Dlaczego akurat trąbka?
-
- Nowicjusz
- Posty: 4
- Rejestracja: 3 gru 2006, 18:42
- Instrument/y:
- Ustnik/i:
- Lokalizacja: Police
Witam,
Ja zakochałem się w trąbce będąc w wojsku. A dokładniej słuzylem w Marynarce Wojennej w Ustce. Pewnego dnia wyprowadzili nas na plac defiladowy na występ "naszej" orkiestry dętej. I to było to! Wśród wszystkich instrumentów wychwiciłem akurat ten, żadnego innego już nie słyszałem. I to wtedy podjąłem decyzje; musze nauczyć się grać na trąbce.
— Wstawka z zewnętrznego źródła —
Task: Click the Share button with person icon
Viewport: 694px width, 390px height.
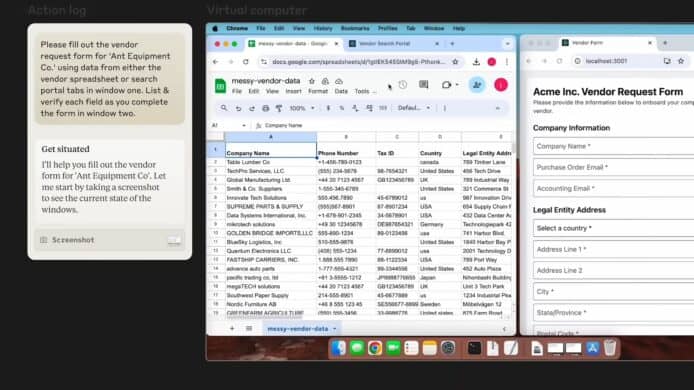Action: coord(477,85)
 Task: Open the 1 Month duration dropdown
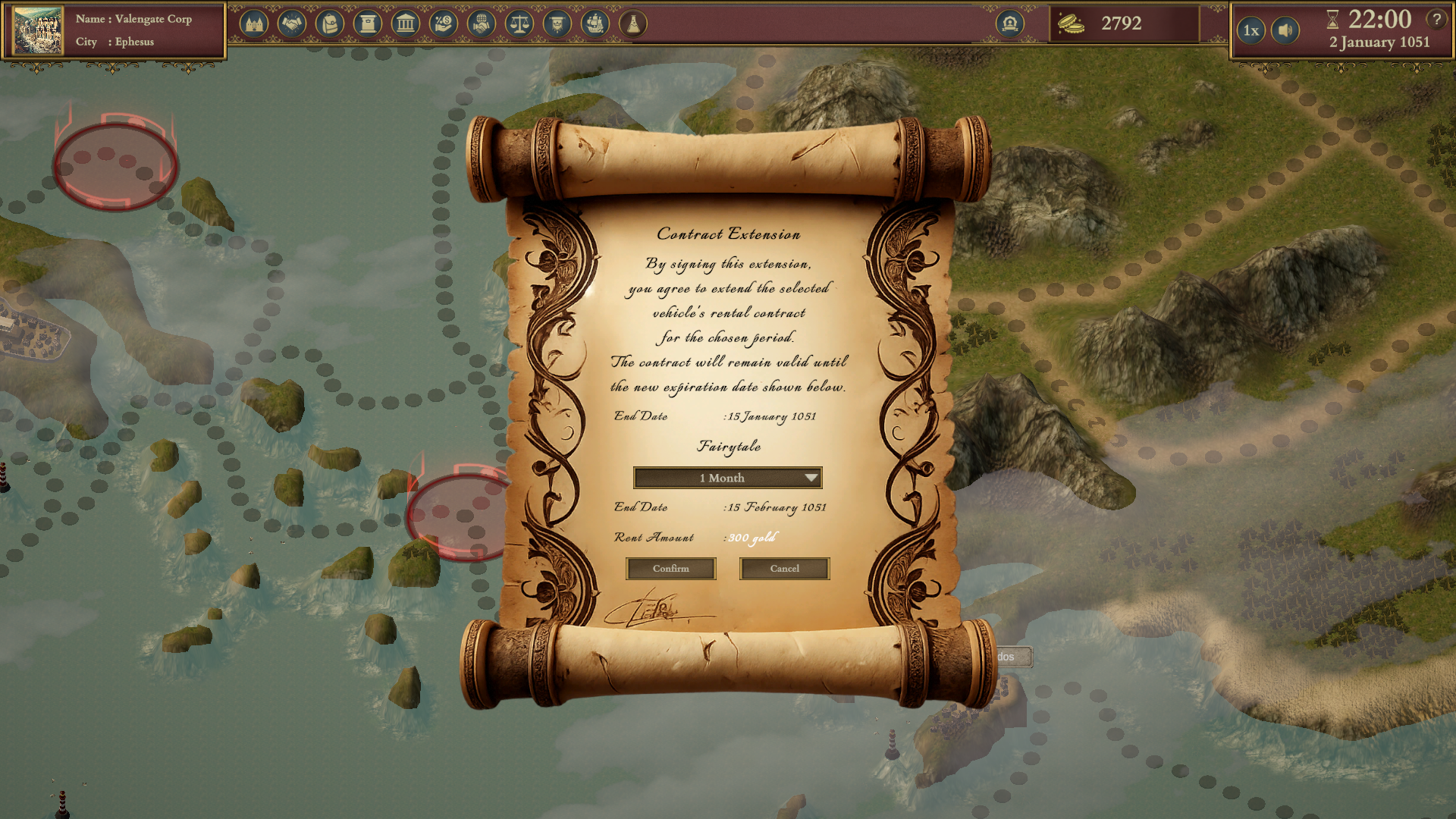tap(728, 478)
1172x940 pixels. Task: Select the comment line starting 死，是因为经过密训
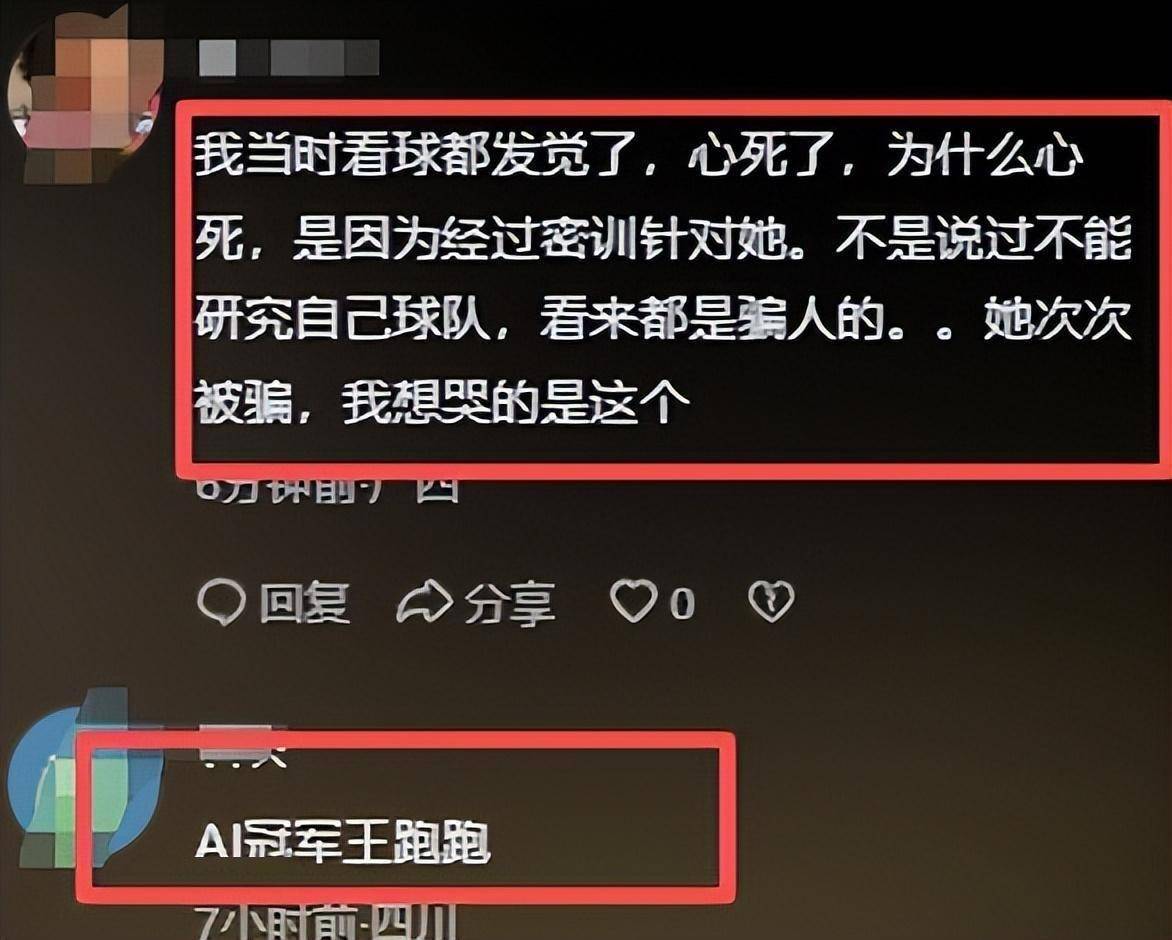(x=662, y=237)
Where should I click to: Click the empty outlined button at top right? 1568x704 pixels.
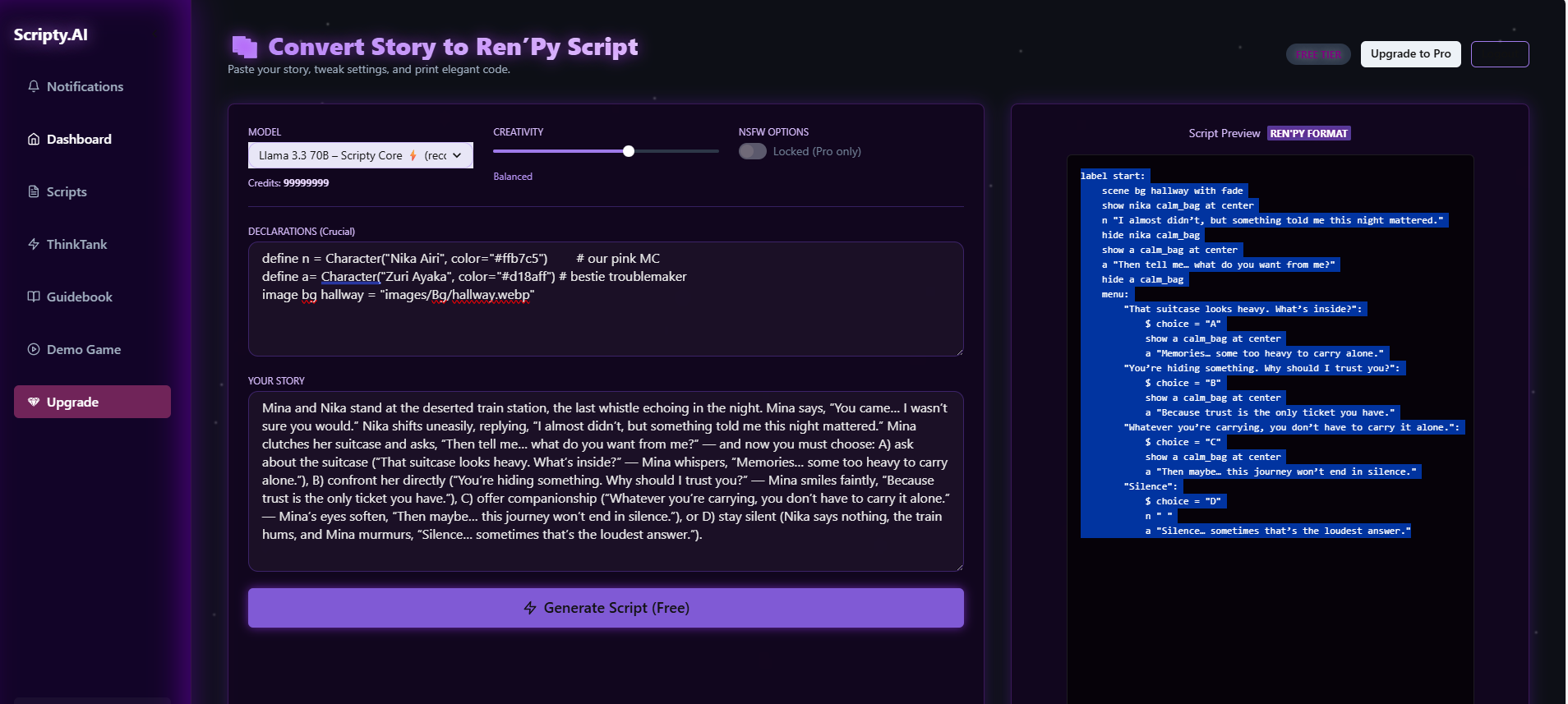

Więc dlaczego trąbka? To proste; miłość od pierwszego usłyszenia.
pozdrawiam
Piotrek
Ja zakochałem się w trąbce będąc w wojsku. A dokładniej słuzylem w Marynarce Wojennej w Ustce. Pewnego dnia wyprowadzili nas na plac defiladowy na występ "naszej" orkiestry dętej. I to było to! Wśród wszystkich instrumentów wychwiciłem akurat ten, żadnego innego już nie słyszałem. I to wtedy podjąłem decyzje; musze nauczyć się grać na trąbce.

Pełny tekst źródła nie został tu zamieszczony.